The tricky thing about this recovery stuff is that the only impetus for change that really matters is the sudden and overwhelming understanding that you must change for others, and also that for it to really work, you have to do it for you. That’s the paradox, a contradiction but a generative one.
The other thing that some people don’t understand is this: if you stay down on the mat too long, it becomes self-indulgence. If you stay apologetic and obsequious forever it stops being for others and starts being for yourself. That will seem really abstract to most of you, but I’m sure it’s true. Self-flagellation is cousin to self-aggrandizement. So I got up. And if you’re struggling I encourage you to get up too, even though I know that you can’t always just choose to do that whenever you'd like. For those who have the ability to choose - choose to work the program. See your doctor. Take the pills. Do your therapy. Manage your illness, then put it away so you can be yourself. You are not your illness. Your job is not to suffer more beautifully than others; your job is to get well. So get off the mat.

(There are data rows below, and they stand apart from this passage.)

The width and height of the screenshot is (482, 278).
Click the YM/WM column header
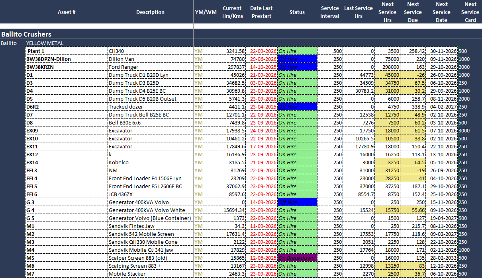coord(206,12)
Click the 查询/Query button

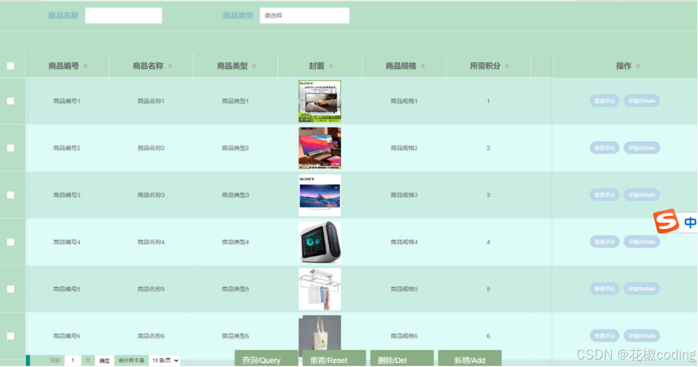(x=265, y=359)
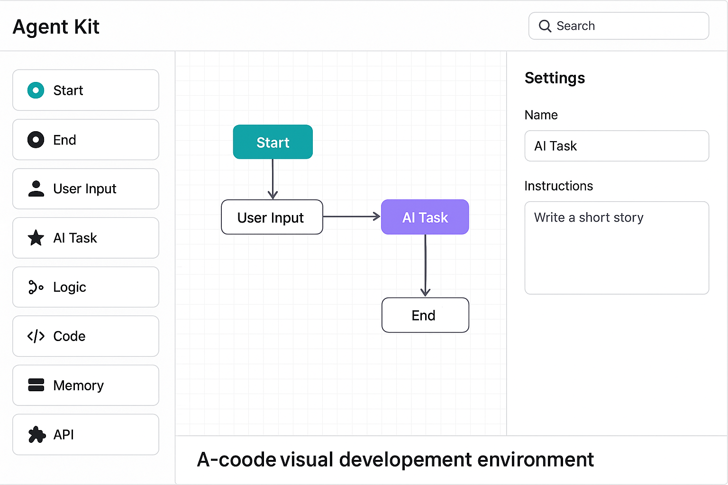
Task: Select the User Input person icon
Action: click(36, 189)
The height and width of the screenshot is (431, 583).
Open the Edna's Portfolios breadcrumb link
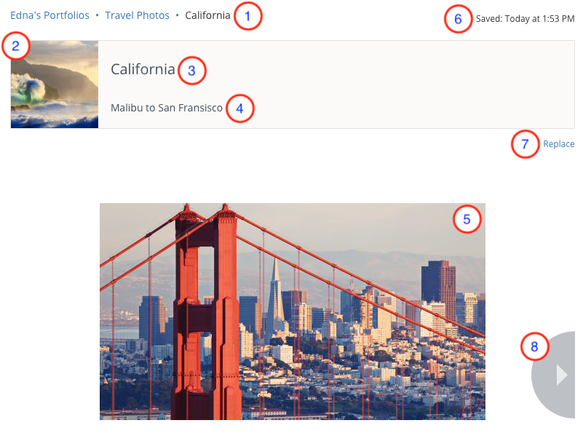tap(50, 15)
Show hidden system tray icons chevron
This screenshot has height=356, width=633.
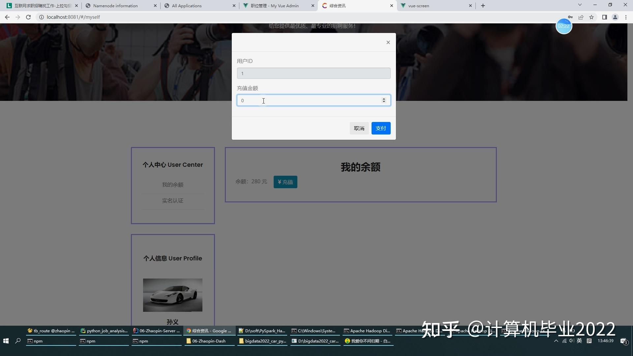(x=556, y=341)
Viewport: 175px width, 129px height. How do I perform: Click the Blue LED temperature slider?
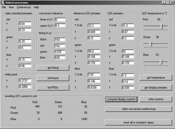(x=161, y=62)
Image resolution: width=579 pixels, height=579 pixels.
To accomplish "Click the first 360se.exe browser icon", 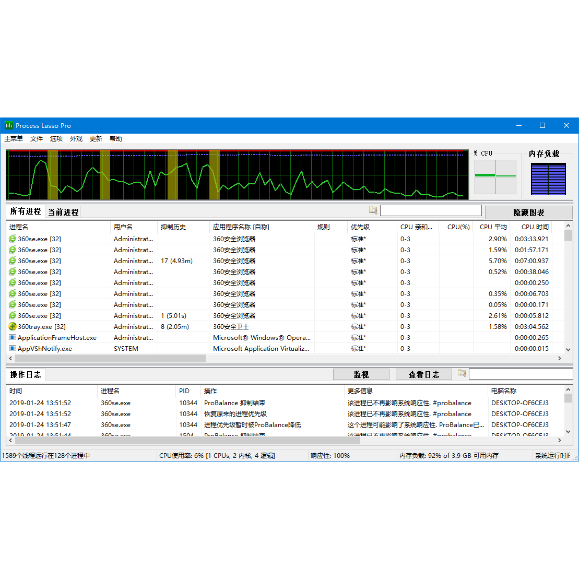I will pos(13,239).
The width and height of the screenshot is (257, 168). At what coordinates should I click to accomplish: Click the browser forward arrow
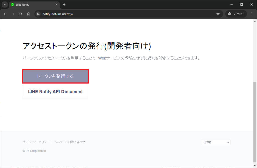[x=13, y=14]
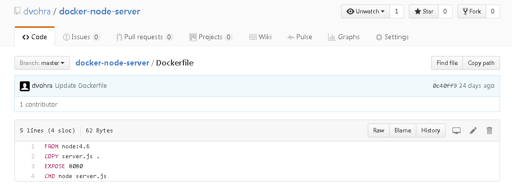Click the trash delete file icon

pyautogui.click(x=489, y=130)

Eternal thanks to Dr. James Halper for saving my life. A special fuck you to RUMC for exemplifying everything wrong with emergency psychiatric medicine. Not that I’m bitter! I’ve advanced past such things, you see. I’m a floating Buddha, these days. And I am here. I am here, and I stay.
And there could I marvel my birthday
Away but the weather turned around. And the true
Joy of the long dead child sang burning
In the sun….
Bravo! I may simply be a daily reader, but I suspect I speak for many of us: we celebrate your amazing achievement of thriving, of getting off the mat, and making a bunch of us think a little harder every day.
Congratulations to you!
Katie Hall
My heart filled with genuine love and happiness reading this. It is just such a monumental thing to save oneself. The only way out was through, and you made it through. So happy you're here with us, Freddie.